• [Tasks to perform]:
(1) Answer these questions about the passage on Parks' Fly Shop, one line each:
(a) In what year did Merton Parks create the Parks Salmon Fly?
(b) Which two tiers are credited with the shop's custom fly designs today?
(c) What is the title of Richard's second book, and which edition is it in?
(2) Pick up the passage on Parks' Fly Shop and keep writing it from its last sentence.

One of the most enduring contributions of Parks' Fly Shop is the Parks' Salmon Fly, an improved version of the old Sofa Pillow used to imitate the giant stoneflies or Salmon Flies on the Yellowstone River and its tributaries. In 1954, Merton Parks found the older imitations of the giant stonefly unsuitable and created the Parks Salmon Fly. The fly remains popular and in use still today. Charles Brooks, a master Yellowstone fly fisherman, called the Parks' Salmon Fly one of his top three stonefly imitations.
Today, Parks' Fly Shop is known locally for many innovative custom fly designs by tiers Walter Wiese and Matt Minch.,

Proximity to Yellowstone National Park provided Merton and Richard an enormous opportunity to become experts on Yellowstone waters. In 1998, Richard compiled this expertise into his second book--Fishing Yellowstone National Park—which is still in print and in its 3rd edition.

• [Records]:
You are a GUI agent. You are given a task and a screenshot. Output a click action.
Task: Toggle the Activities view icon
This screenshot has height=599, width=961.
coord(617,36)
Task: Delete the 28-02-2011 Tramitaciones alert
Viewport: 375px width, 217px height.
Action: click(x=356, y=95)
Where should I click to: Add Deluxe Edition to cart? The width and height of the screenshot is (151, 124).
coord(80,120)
==
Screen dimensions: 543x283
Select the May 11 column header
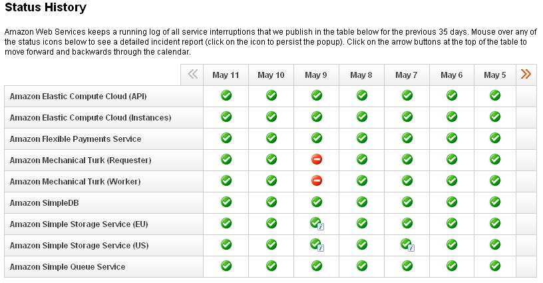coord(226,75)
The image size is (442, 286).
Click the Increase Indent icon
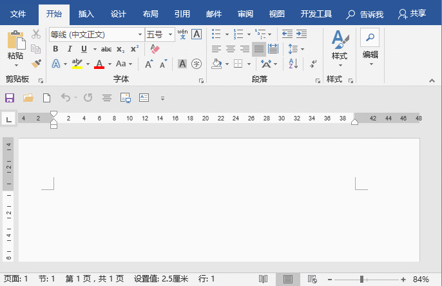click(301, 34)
...
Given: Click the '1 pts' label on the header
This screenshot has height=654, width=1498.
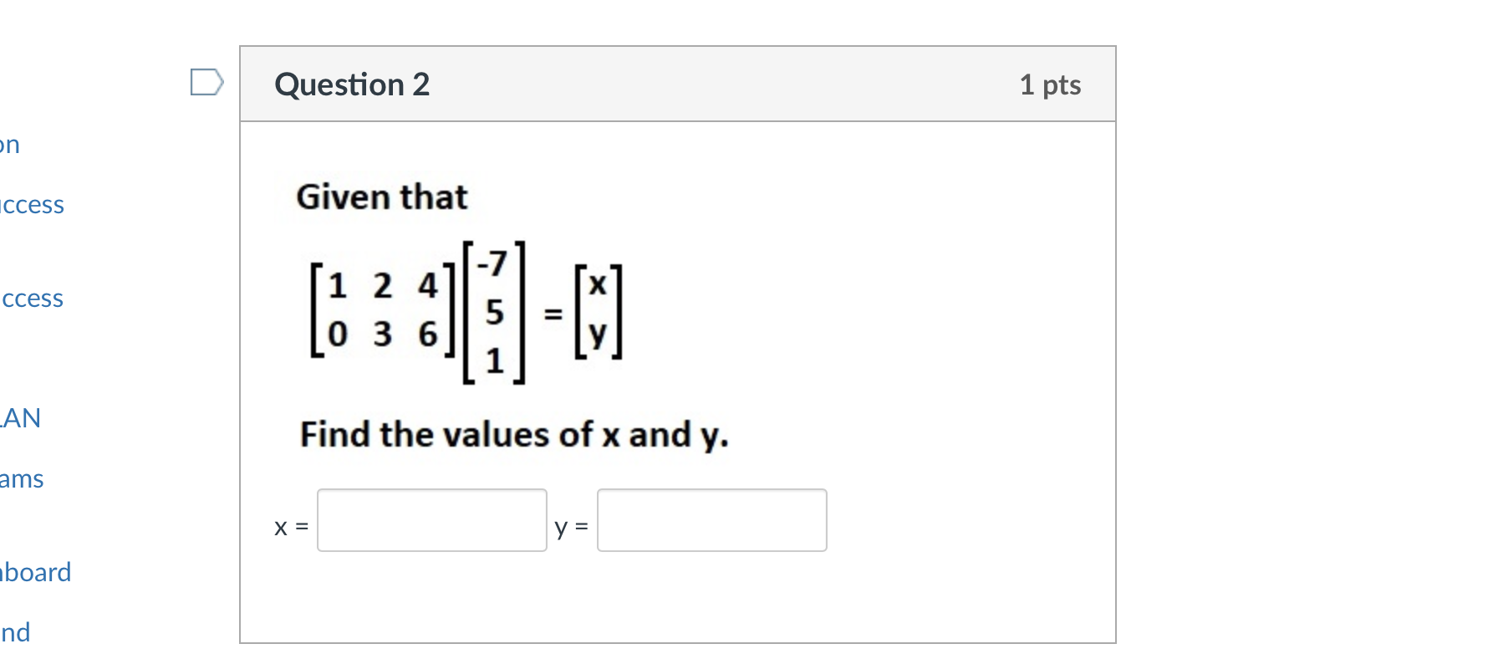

• [Answers for the tasks]:
(1)
(a) 1954
(b) Walter Wiese and Matt Minch
(c) Fishing Yellowstone National Park, in its 3rd edition

(2)
In 1980, Richard Parks help found the Fishing Outfitters Association of Montana to help service the collective needs of fly fishing outfitters throughout the state and help protect Montana's fish and habitats through its conservation fund.

==Environmental interests==
Merton Parks, along with Dan Bailey of Livingston, Montana and Bud Lilly of West Yellowstone, Montana were instrumental in establishing the first Montana chapter--Joe Brooks Chapter—of Trout Unlimited in Livingston. Richard remains an active member of the chapter today and is a member of the Federation of Fly Fishers.

Richard Parks has been a long-standing member of the Northern Plains Resource Council, an organization dedicated to the protection of Montana's water quality, family farms and ranches, and it quality of life. He served as the council's Chairman from 1991–93,. In 1983, Parks Fly Shop and Richard Parks became charter members of the Bear Creek Council, an affiliate of the Northern Plains Resource Council in an effort to generate grass-roots support for reform of the General Mining Act of 1872. In May 1990, Richard received the Conservation Activist Award from the Greater Yellowstone Coalition for his work on the New World Gold Mine issue.